There’s been a good bit of discussion lately on the Global Interwebs over a recent blog post by the wine-data-focused David Morrison (to which I was alerted by intrepid friend-of-1WD Bob Henry).
In that post, Morrison puts the scores of two of Wine Spectator’s then-critics-both-named-James, James Laube and James Suckling, through the data-analysis wringer, focusing on scores they gave to wines as part of WS’s “Cabernet Challenge” of 1996.

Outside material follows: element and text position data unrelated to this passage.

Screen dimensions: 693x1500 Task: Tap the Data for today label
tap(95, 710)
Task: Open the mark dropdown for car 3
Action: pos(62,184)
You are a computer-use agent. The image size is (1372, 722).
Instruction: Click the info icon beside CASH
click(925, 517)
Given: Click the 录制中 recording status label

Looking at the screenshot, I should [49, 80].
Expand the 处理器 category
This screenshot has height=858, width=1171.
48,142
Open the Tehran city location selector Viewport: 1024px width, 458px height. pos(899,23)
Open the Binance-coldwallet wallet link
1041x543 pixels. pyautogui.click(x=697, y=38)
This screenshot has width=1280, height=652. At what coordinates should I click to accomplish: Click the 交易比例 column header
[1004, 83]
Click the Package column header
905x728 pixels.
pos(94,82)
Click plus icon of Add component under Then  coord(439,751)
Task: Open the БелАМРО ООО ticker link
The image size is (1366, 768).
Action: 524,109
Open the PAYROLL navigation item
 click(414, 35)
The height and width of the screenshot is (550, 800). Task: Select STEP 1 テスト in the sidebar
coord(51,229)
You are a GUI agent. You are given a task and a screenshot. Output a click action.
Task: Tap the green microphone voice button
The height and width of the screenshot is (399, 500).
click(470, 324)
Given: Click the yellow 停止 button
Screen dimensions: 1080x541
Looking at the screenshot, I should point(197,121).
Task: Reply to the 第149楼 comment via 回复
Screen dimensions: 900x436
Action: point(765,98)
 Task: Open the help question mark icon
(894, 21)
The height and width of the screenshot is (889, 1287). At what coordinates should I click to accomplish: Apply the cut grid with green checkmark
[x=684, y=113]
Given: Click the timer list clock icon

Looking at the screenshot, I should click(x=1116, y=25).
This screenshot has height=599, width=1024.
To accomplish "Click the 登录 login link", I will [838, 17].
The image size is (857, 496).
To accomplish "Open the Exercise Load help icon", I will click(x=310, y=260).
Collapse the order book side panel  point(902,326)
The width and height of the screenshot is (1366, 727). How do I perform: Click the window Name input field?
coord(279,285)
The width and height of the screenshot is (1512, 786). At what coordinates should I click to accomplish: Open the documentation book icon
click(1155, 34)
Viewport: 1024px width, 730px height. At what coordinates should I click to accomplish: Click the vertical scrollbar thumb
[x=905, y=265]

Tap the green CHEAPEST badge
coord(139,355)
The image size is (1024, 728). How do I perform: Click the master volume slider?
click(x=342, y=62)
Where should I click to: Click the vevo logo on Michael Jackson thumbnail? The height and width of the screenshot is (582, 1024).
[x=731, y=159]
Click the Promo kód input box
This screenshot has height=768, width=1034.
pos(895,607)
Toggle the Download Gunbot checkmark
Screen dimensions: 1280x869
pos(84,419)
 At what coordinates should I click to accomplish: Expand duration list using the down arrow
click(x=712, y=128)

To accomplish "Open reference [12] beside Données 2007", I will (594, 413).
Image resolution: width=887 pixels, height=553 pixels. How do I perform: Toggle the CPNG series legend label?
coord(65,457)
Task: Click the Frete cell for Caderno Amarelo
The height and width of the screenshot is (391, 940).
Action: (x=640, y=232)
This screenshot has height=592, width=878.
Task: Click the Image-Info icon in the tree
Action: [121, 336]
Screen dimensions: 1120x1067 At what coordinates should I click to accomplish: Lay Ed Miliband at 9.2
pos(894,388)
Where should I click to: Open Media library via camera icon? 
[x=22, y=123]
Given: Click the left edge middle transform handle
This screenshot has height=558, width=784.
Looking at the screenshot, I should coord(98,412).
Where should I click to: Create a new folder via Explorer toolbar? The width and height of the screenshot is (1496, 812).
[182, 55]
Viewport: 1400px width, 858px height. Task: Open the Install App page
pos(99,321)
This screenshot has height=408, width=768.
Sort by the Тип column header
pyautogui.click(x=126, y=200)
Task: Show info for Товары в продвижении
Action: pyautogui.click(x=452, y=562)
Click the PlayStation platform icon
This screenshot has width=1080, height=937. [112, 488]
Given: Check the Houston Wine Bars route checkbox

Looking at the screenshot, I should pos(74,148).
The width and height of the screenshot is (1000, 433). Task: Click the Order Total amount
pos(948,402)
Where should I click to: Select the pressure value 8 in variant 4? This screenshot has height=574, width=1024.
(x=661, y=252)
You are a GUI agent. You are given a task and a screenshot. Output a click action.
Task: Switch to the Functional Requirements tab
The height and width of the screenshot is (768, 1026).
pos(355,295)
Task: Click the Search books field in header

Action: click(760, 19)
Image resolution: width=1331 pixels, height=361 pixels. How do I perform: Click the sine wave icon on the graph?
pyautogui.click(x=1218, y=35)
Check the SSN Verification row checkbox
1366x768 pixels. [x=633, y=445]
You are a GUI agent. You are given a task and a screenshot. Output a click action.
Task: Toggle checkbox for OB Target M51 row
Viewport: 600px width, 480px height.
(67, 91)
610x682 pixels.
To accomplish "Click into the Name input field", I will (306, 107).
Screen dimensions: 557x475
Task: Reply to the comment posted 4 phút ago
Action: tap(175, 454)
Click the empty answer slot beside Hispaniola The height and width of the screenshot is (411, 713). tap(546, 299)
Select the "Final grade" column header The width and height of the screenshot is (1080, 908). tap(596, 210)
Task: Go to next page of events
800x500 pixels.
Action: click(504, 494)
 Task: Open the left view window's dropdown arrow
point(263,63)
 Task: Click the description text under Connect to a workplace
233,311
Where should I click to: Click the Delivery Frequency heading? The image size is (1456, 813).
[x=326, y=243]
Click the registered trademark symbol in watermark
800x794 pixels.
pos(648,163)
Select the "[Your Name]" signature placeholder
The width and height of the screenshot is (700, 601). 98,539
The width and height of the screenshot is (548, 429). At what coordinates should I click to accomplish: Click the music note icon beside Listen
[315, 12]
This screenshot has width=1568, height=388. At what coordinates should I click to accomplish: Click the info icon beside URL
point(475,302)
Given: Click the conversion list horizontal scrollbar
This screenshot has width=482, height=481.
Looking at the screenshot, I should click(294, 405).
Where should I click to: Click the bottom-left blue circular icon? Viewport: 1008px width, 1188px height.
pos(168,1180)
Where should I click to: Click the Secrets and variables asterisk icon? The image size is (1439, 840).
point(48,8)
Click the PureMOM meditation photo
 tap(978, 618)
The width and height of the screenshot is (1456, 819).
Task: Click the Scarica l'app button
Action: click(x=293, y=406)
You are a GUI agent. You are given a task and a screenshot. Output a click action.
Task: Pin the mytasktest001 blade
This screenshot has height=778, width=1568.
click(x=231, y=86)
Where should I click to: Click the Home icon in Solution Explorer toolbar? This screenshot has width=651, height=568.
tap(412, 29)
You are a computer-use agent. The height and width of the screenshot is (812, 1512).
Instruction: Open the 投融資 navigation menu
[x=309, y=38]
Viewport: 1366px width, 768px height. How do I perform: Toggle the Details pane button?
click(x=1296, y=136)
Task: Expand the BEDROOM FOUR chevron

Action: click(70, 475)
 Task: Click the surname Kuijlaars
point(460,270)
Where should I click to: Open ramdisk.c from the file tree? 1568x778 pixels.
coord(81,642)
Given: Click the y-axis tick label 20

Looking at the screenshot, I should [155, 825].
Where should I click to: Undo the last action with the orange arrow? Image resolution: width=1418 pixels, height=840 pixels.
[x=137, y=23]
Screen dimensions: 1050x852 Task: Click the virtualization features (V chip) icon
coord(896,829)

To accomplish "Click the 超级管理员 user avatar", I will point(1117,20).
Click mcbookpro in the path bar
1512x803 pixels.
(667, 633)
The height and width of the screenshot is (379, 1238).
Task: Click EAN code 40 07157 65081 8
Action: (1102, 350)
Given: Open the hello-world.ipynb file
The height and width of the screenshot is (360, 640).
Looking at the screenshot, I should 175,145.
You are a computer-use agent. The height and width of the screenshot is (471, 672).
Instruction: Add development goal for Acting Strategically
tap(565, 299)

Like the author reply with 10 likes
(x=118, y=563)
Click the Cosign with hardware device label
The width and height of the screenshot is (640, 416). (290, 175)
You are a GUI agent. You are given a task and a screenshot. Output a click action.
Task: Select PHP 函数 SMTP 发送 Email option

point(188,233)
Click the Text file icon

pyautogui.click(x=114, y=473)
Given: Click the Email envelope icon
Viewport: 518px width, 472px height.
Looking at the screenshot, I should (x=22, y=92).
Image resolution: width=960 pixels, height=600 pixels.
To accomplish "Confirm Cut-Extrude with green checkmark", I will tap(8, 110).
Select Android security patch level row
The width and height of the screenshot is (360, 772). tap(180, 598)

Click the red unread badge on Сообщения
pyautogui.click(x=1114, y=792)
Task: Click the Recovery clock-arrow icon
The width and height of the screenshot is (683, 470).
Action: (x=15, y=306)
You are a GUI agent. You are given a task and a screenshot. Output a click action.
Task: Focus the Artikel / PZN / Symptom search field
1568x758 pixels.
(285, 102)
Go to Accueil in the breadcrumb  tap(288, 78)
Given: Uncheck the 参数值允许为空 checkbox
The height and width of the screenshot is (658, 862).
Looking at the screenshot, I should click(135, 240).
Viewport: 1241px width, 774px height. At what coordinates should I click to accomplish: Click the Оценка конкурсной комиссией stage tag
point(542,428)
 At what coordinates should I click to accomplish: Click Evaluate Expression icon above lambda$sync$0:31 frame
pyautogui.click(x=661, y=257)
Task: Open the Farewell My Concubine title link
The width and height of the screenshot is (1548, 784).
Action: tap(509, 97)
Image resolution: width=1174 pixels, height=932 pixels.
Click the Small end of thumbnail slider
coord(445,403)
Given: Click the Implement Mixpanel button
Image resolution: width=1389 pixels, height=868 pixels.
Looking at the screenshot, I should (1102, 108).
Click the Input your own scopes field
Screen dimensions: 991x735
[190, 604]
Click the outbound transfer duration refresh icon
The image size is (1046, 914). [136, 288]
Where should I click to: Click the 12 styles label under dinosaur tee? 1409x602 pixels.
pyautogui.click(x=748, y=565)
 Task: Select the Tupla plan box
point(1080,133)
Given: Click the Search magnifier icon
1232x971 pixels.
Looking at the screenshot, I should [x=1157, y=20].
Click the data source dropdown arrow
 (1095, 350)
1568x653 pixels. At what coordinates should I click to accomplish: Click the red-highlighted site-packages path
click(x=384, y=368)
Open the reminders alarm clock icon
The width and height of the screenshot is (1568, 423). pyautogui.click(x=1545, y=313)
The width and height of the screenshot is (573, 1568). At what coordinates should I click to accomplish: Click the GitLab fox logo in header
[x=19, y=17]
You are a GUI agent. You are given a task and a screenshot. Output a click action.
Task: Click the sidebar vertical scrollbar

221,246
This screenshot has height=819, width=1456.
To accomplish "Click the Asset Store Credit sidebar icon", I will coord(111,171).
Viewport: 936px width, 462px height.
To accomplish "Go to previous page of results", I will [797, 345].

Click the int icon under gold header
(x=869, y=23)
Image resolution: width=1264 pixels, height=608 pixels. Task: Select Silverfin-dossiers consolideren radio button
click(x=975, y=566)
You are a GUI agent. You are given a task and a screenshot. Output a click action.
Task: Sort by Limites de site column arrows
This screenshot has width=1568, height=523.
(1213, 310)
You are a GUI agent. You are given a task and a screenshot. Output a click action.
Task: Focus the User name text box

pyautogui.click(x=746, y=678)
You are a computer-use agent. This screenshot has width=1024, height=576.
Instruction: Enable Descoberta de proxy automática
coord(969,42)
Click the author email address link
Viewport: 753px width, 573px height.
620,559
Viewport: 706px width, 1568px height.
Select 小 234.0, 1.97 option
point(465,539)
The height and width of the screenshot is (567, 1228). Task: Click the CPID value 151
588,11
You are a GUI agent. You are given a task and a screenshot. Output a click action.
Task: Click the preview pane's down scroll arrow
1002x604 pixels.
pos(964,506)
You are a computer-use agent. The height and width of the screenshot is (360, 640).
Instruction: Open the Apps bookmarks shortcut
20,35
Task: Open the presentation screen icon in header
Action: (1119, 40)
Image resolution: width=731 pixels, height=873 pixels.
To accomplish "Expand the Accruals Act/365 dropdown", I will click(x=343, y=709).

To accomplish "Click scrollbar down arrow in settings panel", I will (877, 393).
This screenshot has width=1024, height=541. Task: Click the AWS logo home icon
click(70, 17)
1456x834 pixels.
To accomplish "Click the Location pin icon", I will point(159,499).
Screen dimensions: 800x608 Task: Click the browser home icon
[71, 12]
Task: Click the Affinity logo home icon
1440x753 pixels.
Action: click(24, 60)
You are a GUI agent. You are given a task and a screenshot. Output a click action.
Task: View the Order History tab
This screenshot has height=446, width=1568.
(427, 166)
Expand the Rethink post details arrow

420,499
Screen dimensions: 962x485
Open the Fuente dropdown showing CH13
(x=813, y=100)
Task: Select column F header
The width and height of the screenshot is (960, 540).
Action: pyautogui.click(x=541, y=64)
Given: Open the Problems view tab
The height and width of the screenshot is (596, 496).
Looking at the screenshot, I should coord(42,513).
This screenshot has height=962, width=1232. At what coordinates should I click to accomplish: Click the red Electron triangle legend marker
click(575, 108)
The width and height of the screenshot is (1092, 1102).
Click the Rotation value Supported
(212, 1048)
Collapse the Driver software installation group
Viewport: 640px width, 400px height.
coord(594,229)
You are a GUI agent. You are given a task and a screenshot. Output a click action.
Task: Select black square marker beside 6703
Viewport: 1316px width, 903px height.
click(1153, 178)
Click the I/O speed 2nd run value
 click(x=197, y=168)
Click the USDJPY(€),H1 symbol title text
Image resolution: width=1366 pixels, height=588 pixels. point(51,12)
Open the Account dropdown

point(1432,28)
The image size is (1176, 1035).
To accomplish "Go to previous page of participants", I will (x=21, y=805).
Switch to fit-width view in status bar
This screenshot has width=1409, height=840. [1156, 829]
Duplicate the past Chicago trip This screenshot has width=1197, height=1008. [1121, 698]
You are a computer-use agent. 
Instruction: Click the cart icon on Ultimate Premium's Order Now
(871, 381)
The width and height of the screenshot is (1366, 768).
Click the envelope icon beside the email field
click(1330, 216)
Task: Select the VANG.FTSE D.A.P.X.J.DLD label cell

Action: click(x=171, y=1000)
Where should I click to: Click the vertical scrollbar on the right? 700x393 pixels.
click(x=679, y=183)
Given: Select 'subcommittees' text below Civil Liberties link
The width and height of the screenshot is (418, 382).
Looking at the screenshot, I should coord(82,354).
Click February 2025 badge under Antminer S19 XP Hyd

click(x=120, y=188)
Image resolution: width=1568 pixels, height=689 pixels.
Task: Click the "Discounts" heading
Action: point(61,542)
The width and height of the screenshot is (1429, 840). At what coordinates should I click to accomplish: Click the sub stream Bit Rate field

Generally speaking, Morrison’s blog post, while enviably thorough, can justifiably be criticized as much ado about nothing, considering that no one in the right minds could draw any statistically relevant conclusions from such a small data set. The summary version is that he found a high level of disagreement in the scores that the two Jameses gave to the same wines. Morrison draws out some interesting suggestions from this finding, though, primarily about the use of numbers when evaluating wine quality; to wit (emphasis is mine):
“The formal explanation for the degree of disagreement is this: the tasters are not using the same scoring scheme to make their assessments, even though they are expressing those assessments using the same scale. This is not just a minor semantic distinction, but is instead a fundamental and important property of anything expressed mathematically. As an example, it means that when two tasters produce a score of 85 it does not necessarily imply that they have a similar opinion about the wine; and if one produces 85 points and the other 90 then they do not necessarily differ in their opinion.“
So… where have we heard that before?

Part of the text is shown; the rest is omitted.